[Page excerpt]

This letter is intended as a reply to the comment of Jiménez et al. directed to our original paper [1] describing an extension of the data analysis of our experimental data of ablation on PMMA artificial corneas. The understanding of the physical factors leading to differences between the expected and real post-ablation corneal shape is of tremendous clinical interest, since optical quality (and ultimately vision quality) in patients that undergo refractive surgery depends on the achieved corneal shape.

Our original paper [1] addressed experimentally the efficiency losses of laser energy caused by the geometry of the cornea. We obtained an experimental efficiency factor for PMMA as the ratio between ablation profiles on flat surfaces and ablation profiles on spherical surfaces. This factor is not based on any assumption and it accurately reproduces post-ablation shapes on PMMA artificial corneas (Fig. 7 on the original paper). Jimenez et al. replotted our experimental data as a function of the Beer Lambert law to study potential derivations of this law in the range of fluences of relevance in refractive surgery. While the question is of interest, this approach relies on a strong assumption: that all differences between theoretical and experimental efficiency factors come from the deviations of the Beer Lambert Law, and that all contributions of other effects that potentially affect the changes in laser efficiency (spot size and shape, overlapping of pulses, beam divergence changes from the center to the periphery, beam scanning effects, polarization, defocus, etc…) are negligible. Rather than using experimental data aimed at other purposes, a much more direct approach to studying potential deviations of the Beer Lambert law should rely on experimental techniques well known to the polymer photoablation community, involving direct measurements of the etch depth or the nonlinear absorption coefficient in the fluence range of interest.

[/Page excerpt]
[Material shown]

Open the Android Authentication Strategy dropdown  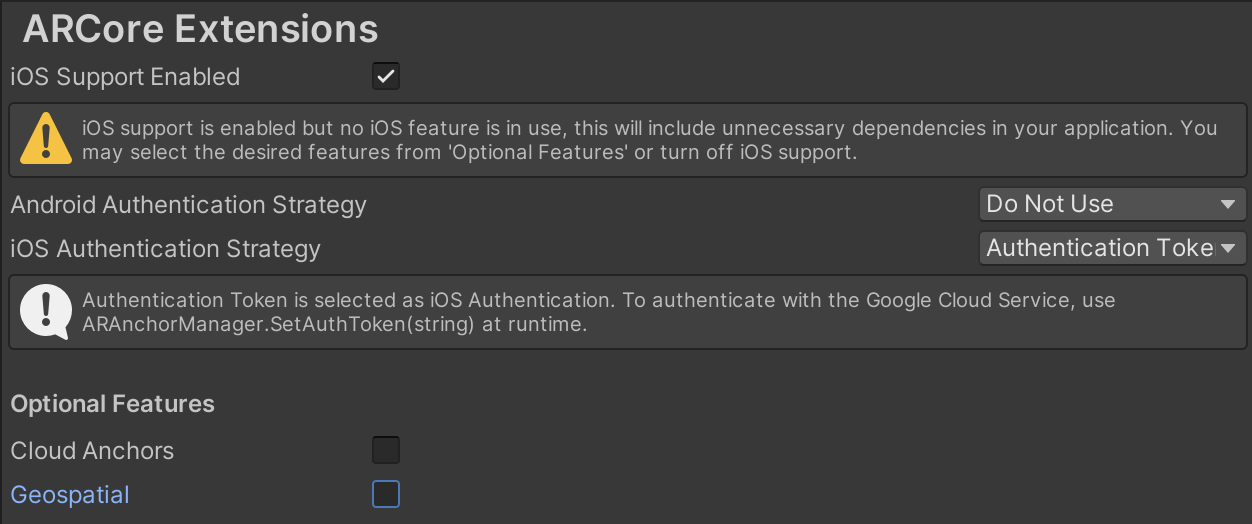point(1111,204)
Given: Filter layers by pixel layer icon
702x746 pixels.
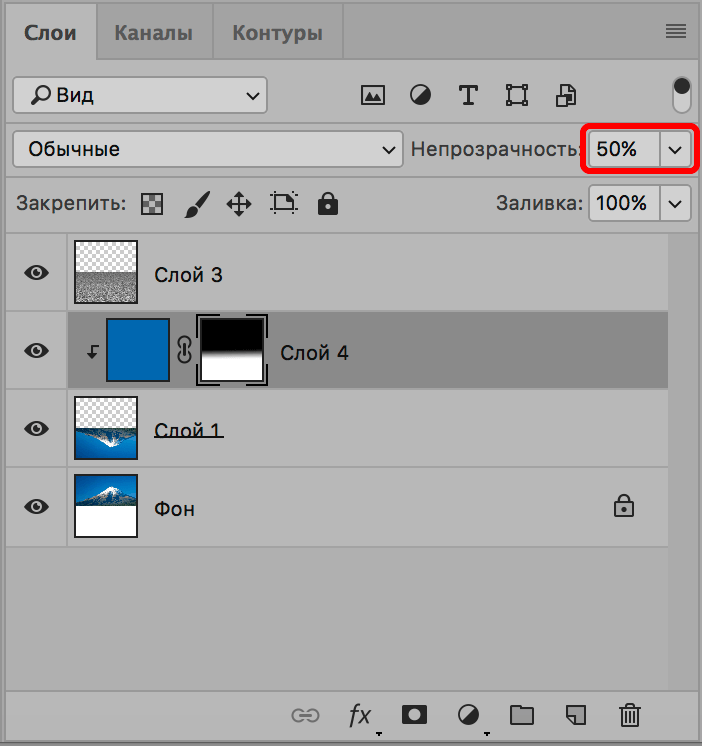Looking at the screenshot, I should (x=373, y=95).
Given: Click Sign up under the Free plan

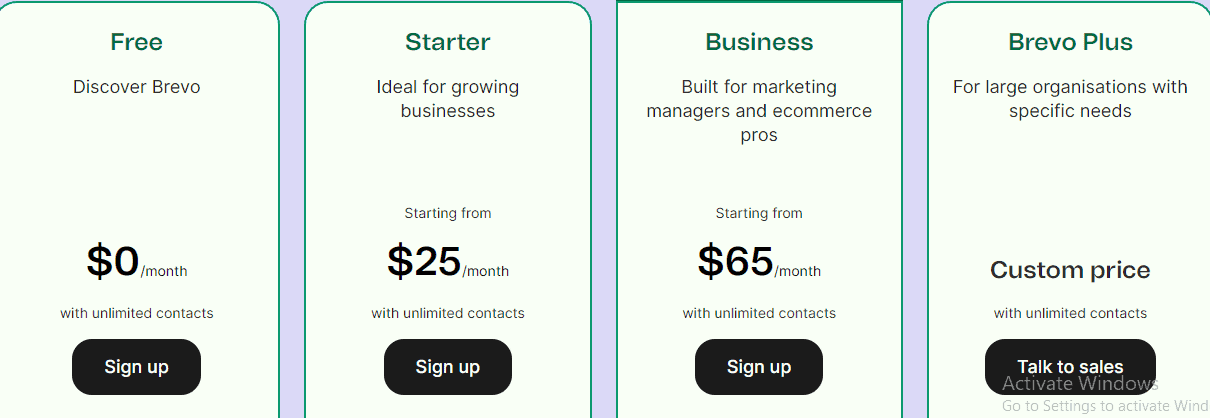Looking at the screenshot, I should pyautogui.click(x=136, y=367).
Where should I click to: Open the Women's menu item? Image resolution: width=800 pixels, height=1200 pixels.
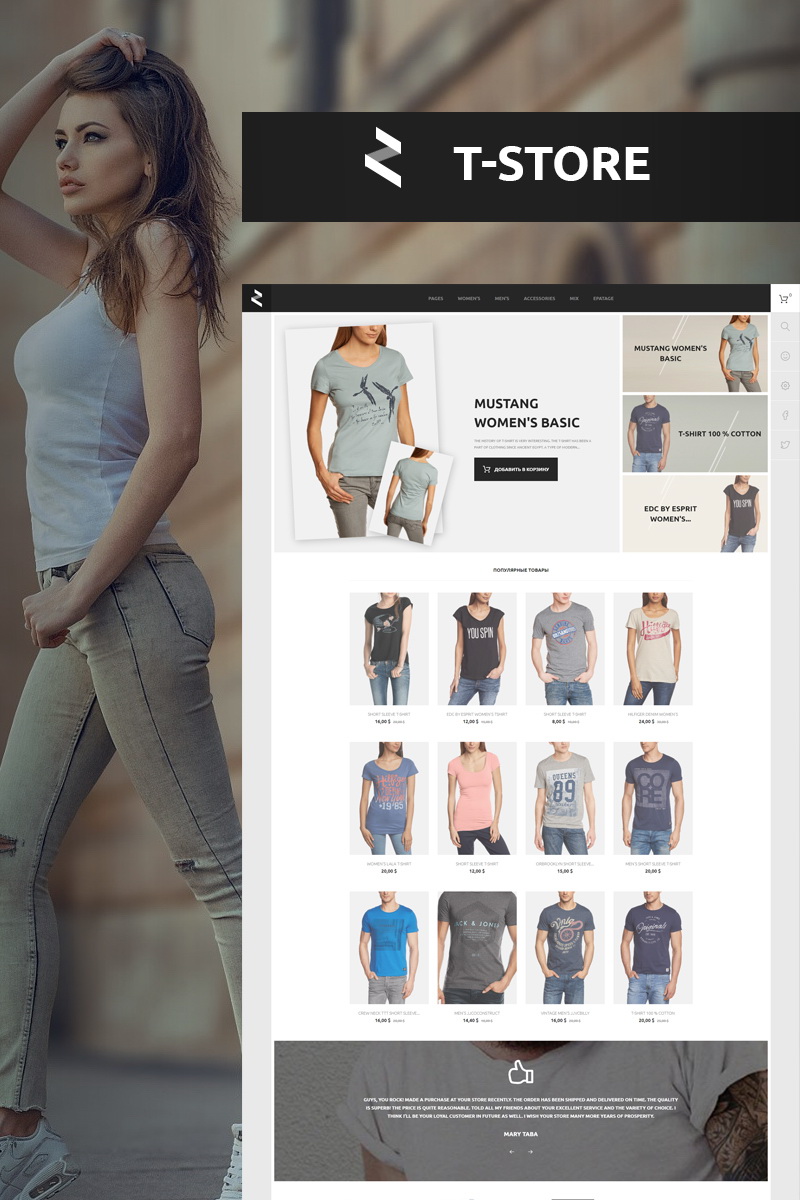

[/Material shown]

== Work item A ==
In the letter on PMMA corneal ablation, how was the experimental efficiency factor for PMMA obtained?
== Work item B ==
Condense the paragraph of the letter on PMMA corneal ablation that begins "Our original paper [1] addressed" into a short bulleted list that keeps its main facts.
== Work item C ==
Write out the part of the letter on PMMA corneal ablation that starts at "This letter is" and ends at "achieved corneal shape.".
The dataset entries were taken from a separate source.

== Exercise response A ==
It was obtained as the ratio between ablation profiles on flat surfaces and ablation profiles on spherical surfaces.

== Exercise response B ==
- The original paper experimentally examined laser energy efficiency losses caused by corneal geometry.
- It derived an experimental efficiency factor for PMMA as the ratio of ablation profiles on flat surfaces to those on spherical surfaces. The factor rests on no assumption and accurately reproduces post-ablation shapes on PMMA artificial corneas.
- Jimenez et al. replotted the data as a function of the Beer Lambert law to study potential deviations from it at fluences relevant to refractive surgery.
- That approach assumes that all differences between theoretical and experimental efficiency factors come from deviations of the Beer Lambert law. It also assumes that other effects are negligible, such as spot size and shape, pulse overlap, beam divergence changes, beam scanning, polarization and defocus.
- A more direct approach would use established polymer photoablation techniques. These directly measure the etch depth or the nonlinear absorption coefficient in the fluence range of interest.

== Exercise response C ==
This letter is intended as a reply to the comment of Jiménez et al. directed to our original paper [1] describing an extension of the data analysis of our experimental data of ablation on PMMA artificial corneas. The understanding of the physical factors leading to differences between the expected and real post-ablation corneal shape is of tremendous clinical interest, since optical quality (and ultimately vision quality) in patients that undergo refractive surgery depends on the achieved corneal shape.